Time: June 9th 2022, 9am PDT / 12pm EDT / 6pm CEST
Apache Iceberg brings numerous benefits like snapshot isolation, transactional commit, fast scan planning and time travel support. Those features solved important correctness and performance challenges for batch processing use cases. While originally adopted for batch, Iceberg can be leveraged as a streaming source. Streaming reads can further reduce the processing delay from hours to minutes compared to periodically scheduled batch ETL jobs.

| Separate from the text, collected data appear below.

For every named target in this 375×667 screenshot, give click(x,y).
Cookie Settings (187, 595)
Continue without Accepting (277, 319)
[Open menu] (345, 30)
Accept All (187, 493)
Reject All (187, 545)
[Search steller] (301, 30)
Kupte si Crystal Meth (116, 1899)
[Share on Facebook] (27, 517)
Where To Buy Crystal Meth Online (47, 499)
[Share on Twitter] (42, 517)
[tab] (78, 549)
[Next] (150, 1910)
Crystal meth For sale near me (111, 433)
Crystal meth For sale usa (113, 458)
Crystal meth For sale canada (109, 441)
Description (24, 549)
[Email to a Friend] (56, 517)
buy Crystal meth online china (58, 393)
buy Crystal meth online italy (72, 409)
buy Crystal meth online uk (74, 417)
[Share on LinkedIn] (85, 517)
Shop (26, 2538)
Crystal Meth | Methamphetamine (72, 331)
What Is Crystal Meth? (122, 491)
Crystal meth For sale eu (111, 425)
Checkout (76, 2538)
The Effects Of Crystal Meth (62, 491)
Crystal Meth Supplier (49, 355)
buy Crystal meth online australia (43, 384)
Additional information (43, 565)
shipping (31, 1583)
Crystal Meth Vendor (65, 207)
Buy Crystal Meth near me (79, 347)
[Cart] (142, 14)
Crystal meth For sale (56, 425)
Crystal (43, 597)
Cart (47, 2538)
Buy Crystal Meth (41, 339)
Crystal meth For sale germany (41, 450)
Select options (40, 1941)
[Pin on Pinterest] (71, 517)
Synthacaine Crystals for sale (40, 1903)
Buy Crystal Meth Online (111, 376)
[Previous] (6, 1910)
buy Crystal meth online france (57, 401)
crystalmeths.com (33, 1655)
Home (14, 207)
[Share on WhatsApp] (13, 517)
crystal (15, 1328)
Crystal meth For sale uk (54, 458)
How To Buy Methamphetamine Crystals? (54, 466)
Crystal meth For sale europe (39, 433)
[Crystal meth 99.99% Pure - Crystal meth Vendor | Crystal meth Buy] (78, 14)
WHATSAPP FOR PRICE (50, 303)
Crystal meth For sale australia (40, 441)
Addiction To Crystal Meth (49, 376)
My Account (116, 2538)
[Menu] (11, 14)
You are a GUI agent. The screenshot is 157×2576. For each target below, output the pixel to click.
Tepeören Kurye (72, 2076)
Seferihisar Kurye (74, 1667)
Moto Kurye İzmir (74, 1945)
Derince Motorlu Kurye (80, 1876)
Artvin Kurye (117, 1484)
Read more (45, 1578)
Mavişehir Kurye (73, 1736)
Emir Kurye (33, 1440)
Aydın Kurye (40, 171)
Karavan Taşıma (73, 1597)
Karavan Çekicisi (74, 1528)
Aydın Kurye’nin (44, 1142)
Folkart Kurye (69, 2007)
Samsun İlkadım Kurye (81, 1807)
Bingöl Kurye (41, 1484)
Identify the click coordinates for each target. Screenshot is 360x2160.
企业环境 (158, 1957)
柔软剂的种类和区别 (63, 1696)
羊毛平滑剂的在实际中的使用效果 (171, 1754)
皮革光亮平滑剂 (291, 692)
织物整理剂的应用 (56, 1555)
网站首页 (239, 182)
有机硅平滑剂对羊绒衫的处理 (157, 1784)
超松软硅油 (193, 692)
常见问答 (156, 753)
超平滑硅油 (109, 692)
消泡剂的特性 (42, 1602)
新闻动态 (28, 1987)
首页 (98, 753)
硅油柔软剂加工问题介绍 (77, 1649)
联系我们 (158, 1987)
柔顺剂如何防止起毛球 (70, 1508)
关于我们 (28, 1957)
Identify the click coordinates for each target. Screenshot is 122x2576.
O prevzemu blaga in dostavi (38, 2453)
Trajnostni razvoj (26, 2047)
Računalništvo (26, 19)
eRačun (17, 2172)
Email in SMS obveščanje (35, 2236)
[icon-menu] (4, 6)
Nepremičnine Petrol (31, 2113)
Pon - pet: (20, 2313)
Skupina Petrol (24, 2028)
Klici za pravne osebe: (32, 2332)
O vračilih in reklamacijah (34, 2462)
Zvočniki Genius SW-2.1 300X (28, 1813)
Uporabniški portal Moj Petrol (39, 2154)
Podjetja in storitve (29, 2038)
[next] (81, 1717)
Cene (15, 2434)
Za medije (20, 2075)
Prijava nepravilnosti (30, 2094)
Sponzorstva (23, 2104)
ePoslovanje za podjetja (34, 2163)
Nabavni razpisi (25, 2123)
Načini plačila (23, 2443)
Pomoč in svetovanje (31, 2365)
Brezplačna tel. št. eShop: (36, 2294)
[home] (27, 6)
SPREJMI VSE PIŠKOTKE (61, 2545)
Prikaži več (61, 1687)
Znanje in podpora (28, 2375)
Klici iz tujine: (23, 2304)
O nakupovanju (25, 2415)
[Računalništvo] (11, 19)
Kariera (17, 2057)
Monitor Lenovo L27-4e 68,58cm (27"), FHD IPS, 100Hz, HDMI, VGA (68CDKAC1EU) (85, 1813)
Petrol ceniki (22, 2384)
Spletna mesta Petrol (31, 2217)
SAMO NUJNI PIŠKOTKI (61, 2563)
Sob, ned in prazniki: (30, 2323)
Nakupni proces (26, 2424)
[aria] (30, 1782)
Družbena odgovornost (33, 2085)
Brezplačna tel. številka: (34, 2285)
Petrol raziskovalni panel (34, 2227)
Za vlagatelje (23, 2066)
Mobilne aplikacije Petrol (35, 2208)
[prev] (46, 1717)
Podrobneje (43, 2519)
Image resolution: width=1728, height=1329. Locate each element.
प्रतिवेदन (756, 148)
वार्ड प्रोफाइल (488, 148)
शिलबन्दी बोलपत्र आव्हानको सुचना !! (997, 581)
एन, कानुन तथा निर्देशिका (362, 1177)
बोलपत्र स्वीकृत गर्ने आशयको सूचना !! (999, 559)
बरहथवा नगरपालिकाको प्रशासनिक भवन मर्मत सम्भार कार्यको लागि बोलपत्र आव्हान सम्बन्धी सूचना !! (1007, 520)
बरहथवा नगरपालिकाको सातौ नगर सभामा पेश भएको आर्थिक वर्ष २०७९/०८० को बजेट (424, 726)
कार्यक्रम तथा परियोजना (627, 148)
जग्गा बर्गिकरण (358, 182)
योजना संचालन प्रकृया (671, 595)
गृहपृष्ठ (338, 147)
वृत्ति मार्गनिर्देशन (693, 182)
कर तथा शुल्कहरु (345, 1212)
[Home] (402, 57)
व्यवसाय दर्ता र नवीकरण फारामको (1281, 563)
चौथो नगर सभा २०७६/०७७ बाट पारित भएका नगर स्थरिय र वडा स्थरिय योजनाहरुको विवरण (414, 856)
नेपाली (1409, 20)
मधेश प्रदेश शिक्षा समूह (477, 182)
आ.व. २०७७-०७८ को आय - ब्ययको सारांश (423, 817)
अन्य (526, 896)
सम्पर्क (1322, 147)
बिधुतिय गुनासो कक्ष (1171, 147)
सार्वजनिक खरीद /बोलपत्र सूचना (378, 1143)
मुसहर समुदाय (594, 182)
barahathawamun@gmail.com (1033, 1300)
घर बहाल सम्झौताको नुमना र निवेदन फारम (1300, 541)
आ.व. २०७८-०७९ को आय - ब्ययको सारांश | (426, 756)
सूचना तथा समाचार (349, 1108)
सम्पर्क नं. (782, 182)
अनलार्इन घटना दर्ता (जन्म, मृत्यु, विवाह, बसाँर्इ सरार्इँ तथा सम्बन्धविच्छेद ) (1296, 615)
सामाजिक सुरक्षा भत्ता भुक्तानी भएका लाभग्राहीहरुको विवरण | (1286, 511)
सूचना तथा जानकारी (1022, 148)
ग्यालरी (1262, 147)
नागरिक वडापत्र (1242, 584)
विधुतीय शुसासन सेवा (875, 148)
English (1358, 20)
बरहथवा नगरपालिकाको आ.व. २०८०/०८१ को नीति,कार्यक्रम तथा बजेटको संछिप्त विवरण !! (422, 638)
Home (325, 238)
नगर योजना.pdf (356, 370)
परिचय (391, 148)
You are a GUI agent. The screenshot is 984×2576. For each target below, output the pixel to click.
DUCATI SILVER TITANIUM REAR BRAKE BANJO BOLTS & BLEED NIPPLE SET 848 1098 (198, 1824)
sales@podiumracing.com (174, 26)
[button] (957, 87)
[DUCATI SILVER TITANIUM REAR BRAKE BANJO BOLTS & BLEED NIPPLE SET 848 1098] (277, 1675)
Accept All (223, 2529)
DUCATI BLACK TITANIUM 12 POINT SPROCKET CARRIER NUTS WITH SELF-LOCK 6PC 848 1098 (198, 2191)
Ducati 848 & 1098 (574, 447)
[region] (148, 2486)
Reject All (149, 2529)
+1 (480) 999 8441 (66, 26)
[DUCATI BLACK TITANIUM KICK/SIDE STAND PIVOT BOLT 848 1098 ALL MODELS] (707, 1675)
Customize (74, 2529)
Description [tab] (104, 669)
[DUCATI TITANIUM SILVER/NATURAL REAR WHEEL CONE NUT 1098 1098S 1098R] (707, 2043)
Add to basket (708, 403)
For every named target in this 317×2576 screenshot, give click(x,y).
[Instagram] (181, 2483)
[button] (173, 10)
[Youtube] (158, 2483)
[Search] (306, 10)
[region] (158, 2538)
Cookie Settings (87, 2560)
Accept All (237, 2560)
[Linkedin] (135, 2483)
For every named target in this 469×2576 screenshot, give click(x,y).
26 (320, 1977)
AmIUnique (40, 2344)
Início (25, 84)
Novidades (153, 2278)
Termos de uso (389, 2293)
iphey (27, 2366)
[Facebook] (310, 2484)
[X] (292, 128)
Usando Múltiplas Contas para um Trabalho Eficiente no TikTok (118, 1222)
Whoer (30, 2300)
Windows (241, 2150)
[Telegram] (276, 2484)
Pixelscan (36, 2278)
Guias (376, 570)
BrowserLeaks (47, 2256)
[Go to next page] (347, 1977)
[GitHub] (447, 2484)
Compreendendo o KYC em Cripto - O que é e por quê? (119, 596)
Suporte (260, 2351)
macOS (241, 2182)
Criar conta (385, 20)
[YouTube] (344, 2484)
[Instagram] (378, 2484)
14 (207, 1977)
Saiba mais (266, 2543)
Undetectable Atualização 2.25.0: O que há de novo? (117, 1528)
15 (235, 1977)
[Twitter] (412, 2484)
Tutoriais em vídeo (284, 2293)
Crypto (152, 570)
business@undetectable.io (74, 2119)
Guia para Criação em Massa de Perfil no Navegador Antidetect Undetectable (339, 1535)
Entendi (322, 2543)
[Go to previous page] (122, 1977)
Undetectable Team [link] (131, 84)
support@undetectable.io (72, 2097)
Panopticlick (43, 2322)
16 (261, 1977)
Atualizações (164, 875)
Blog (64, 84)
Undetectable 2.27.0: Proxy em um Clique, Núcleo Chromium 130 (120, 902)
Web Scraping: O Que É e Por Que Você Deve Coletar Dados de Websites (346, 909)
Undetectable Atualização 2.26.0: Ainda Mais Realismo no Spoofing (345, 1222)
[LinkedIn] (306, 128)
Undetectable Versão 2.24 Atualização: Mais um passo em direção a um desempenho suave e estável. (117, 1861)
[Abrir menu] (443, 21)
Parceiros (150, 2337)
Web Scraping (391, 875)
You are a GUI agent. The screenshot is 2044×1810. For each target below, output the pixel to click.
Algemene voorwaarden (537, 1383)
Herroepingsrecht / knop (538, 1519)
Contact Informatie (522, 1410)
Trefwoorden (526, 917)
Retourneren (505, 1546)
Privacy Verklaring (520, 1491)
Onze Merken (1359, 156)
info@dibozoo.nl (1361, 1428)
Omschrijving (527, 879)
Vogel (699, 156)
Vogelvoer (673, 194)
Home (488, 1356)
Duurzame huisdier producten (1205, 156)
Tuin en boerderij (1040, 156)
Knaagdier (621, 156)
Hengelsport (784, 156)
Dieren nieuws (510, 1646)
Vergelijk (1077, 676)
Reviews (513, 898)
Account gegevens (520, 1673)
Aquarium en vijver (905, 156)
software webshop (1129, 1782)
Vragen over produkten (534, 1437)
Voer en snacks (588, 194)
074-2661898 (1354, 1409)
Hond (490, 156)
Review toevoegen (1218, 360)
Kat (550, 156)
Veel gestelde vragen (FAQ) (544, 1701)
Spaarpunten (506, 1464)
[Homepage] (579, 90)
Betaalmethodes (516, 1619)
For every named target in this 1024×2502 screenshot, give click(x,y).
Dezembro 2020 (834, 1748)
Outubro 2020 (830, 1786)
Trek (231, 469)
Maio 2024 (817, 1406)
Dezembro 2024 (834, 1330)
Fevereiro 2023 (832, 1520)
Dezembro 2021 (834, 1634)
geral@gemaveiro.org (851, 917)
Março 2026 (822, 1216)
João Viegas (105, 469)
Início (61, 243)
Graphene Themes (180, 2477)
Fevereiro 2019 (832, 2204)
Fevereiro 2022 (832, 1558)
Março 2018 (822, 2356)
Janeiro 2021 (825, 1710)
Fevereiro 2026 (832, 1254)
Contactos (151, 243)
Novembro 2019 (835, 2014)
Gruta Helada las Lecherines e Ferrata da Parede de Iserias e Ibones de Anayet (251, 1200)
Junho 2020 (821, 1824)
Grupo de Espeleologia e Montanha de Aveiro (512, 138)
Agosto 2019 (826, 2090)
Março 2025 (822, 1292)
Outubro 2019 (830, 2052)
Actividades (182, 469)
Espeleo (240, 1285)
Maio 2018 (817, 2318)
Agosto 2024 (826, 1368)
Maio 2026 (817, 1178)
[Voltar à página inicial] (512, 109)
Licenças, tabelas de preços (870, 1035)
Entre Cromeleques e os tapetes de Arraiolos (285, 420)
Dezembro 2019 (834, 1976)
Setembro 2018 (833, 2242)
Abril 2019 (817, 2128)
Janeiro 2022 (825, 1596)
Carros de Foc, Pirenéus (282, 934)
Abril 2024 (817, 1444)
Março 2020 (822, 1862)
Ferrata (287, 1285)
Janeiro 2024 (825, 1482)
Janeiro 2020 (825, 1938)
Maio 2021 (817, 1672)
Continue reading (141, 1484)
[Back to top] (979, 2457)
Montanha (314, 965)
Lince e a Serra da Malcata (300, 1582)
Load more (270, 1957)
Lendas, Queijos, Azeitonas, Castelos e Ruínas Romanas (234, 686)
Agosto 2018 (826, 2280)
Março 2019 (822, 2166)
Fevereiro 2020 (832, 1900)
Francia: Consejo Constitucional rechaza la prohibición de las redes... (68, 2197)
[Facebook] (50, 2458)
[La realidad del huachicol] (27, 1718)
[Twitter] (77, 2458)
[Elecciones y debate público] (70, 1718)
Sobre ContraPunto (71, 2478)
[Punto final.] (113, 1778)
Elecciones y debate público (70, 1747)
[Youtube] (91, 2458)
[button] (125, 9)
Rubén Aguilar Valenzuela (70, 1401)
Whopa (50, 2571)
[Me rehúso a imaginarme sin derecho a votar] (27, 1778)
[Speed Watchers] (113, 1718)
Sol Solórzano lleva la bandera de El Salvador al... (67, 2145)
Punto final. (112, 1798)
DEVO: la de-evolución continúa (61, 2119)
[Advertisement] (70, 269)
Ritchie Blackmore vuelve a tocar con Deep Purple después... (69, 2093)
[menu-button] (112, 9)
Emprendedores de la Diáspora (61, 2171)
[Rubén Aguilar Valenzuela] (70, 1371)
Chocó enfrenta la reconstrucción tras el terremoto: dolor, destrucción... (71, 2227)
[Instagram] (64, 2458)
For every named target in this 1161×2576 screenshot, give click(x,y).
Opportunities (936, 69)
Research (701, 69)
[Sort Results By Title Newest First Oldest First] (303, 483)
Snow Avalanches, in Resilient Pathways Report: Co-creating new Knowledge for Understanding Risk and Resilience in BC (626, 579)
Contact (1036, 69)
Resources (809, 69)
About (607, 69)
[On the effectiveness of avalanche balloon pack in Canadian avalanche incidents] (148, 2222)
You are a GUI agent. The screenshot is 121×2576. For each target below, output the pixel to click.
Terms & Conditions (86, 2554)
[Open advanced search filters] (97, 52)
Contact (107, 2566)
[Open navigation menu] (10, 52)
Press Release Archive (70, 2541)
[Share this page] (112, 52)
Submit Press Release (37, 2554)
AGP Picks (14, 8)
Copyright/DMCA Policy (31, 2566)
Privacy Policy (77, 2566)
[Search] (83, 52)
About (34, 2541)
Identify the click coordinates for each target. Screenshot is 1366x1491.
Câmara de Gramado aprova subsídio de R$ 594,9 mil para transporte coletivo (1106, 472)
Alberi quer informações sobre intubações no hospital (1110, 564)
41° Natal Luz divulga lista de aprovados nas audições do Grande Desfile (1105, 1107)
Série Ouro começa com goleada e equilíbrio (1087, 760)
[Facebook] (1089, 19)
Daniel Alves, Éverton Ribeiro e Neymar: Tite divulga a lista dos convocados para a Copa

In this talk, we are going to discuss how the Flink Iceberg source enables streaming reads from Iceberg tables, where long-running Flink jobs continuously poll and process data as soon as committed. We will discuss the design of the source operator focusing in particular on the streaming read mode. We will compare the Kafka and Iceberg sources for streaming read, and discuss how the Iceberg streaming source can power common stream processing use cases. Finally, we will present the performance evaluation results of the Iceberg streaming read
Steven Zhen Wu
Flink consumers read from Kafka as a scalable, high throughput, and low latency data source. However, there are challenges in scaling out data streams where migration and multiple Kafka clusters are required. Thus, we introduced a new Kafka source to read sharded data across multiple Kafka clusters in a way that conforms well with elastic, dynamic, and reliable infrastructure.
In this presentation, we will present the source design and how the solution increases application availability while reducing maintenance toil. Furthermore, we will describe how we extended the existing KafkaSource to provide mechanisms to read logical streams located on multiple clusters, to dynamically adapt to infrastructure changes, and to perform transparent cluster migrations and failover.